# taz.de -- gesundheitsversorgung: Fachleute bevorzugt
       
       > Wenn auch PathologInnen den ärztlichen Notfalldienst erledigen müssen,
       > freut das weder sie selbst noch die PatientInnen. Bremens Kassenärztliche
       > Vereinigung hat deshalb eine Neuregelung etabliert
       
 (IMG) Bild: Ärztin untersucht Patienten: Das muss auch im Notfall kein traumatisierendes Erlebnis sein
       
       Nächtliche Fieberanfälle, Fuß vertreten oder die "Pille danach". Anlässe,
       beim Notfalldienst auch außerhalb der Sprechzeiten ärztliche Versorgung zu
       suchen, gibt es reichlich. Der ist niedergelassenen ÄrztInnen hingegen oft
       ein Graus. Die Teilnahme daran ist für sie Pflicht. Das heißt: Neben den
       Praxissprechzeiten Wochenend- und Nachtschichten schieben. Bundesweit wird
       der Notfalldienst einzig in Bremen-Stadt anders organisiert: ÄrztInnen
       melden sich hier freiwillig für die Extraschichten. Diese Regelung tritt ab
       April verbindlich in Kraft.
       
       Die Kassenärztlichen Vereinigungen (KV) haben die vertragsärztliche
       Versorgung der PatientInnen nach dem SGB V auch "zu den sprechstundenfreien
       Zeiten" sicher zu stellen. Um das zu gewährleisten, sieht die Berufsordnung
       die Beteiligung aller niedergelassenen ÄrztInnen am Notfalldienst vor. In
       Bremen umgeht die KV dies nun mit einer Neufassung der
       Durchführungsverordnung. Ihr Argument: Im Notfalldienst sollen
       ausschließlich motivierte und qualifizierte MedizinerInnen behandeln.
       
       Denn bislang mussten ÄrztInnen aller Fachrichtungen ran. Auch jene, "die
       vom eigentlichen Geschäft keine Ahnung haben", erklärt Hubert Bakker vom
       Vorstand des Bremer Hausärzteverbandes. "Wie PathologInnen etwa". Die
       Ärzteschaft begrüßt deshalb die neue Regelung, die schon immer ihr "Wunsch
       und Forderung" gewesen sei. Nun würden in Bremen "nur noch routinierte
       NotfallärztInnen" den Dienst übernehmen, die zumeist als HausärztInnen
       niedergelassen seien, sagt Bakker.
       
       Dass sich nicht genug ÄrztInnen für den freiwillige Sonderdienst melden
       könnten, befürchtet die KV Bremen nicht, sagt ihr Sprecher Christoph Fox.

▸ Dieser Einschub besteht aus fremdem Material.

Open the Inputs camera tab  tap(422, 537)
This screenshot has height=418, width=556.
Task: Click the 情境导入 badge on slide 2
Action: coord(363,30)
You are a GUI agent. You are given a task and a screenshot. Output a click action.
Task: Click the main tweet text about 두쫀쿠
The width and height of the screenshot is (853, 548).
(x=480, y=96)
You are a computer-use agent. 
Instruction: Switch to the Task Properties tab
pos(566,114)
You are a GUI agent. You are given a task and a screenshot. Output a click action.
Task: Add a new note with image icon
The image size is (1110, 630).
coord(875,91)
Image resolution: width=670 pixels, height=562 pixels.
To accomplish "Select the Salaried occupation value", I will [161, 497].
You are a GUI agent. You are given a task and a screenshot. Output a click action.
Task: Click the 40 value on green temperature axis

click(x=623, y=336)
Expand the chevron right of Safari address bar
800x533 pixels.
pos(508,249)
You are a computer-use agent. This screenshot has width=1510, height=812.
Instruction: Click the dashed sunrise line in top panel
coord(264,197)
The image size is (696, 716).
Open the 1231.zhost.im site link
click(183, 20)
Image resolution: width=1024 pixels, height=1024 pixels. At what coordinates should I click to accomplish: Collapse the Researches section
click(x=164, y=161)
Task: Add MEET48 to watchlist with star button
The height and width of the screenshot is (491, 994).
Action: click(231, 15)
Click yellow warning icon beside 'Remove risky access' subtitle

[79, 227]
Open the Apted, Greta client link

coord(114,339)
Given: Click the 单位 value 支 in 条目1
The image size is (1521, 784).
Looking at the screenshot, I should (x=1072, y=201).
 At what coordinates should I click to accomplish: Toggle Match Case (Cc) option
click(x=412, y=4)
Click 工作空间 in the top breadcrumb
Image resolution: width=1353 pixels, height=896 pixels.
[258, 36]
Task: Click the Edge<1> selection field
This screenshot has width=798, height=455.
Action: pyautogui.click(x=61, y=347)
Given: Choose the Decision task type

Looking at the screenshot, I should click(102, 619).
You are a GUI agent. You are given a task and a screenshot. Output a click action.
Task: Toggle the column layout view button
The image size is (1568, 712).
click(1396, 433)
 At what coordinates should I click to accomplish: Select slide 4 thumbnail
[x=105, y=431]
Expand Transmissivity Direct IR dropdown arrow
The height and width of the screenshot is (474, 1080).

       Dies habe ein Testlauf in der Notfallzentrale im Klinikum Mitte, zuständig
       für die Versorgung von Bremen-Stadt, bereits gezeigt. Dort organisiert die
       KV die Dienste - "ohne dass es jemand gemerkt hätte" - bereits seit einem
       Jahr nach dem Prinzip der Freiwilligkeit. "Ohne Engpässe". 140 der
       insgesamt 900 in Frage kommenden ÄrztInnen hätten sich zum Dienst gemeldet,
       vornehmlich AllgemeinmedizinerInnen und HausärztInnen. "Wir mussten einigen
       sogar ein paar Schichten wegnehmen", so Fox. Allerdings eigne sich das
       Modell nur für Großstädte, in denen die Dichte an ÄrztInnen hoch ist. In
       Bremen-Nord und Bremerhaven ist die Teilnahme deshalb nach wie vor
       verpflichtend.
       
       Edeltraud Paul-Bauer von der Unabhängigen Patientenberatungsstelle Bremen
       hält die Besetzung des Notfalldienstes mit AllgemeinmedizinerInnen auch aus
       PatientInnensicht für sinnvoll. Fraglich sei nur, ob die Sonderschichten
       aus fachlicher oder finanzieller Motivation geschoben werden. Denn für
       Nacht-, Wochenend- und Feiertagsdienste gibt es Zuschläge. "Gut verdienende
       ÄrztInnen haben meist wenig Lust am Notfalldienst teilzunehmen", sagt sie.
       Und: "Eine finanzielle Motivation muss nicht unbedingt für mehr Qualität
       sorgen". Eine Häufung an Beschwerden habe es bei der Patientenberatung
       während des Testlaufes im vergangenen Jahr allerdings nicht gegeben. Der
       Hausarzt Bakker schließt nicht aus, dass sich auch "KollegInnen, die nichts
       zu tun haben oder Geld brauchen" für den freiwilligen Notfalldienst melden.
       Er schätzt, dass ein sechsstündiger Nachtdienst rund 140 Euro "Aufgeld"
       bringt. Wegen des großen Andrangs sei es derzeit jedoch nicht möglich, mehr
       als vier Dienste im Quartal zu bekommen. Zudem ist durch die KV festgelegt,
       dass nicht mehrere Schichten am selben Tag übernommen werden können und
       zwischen den Diensten Pausen liegen. "Überarbeiten kann man sich also
       nicht". Dies sichere die Qualität der ärztlichen Versorgung im
       Notfalldienst zusätzlich. "In den Krankenhäuser, wo sie zwölf Stunden
       durchoperieren", sagt Bakker, "ist das schon was anderes".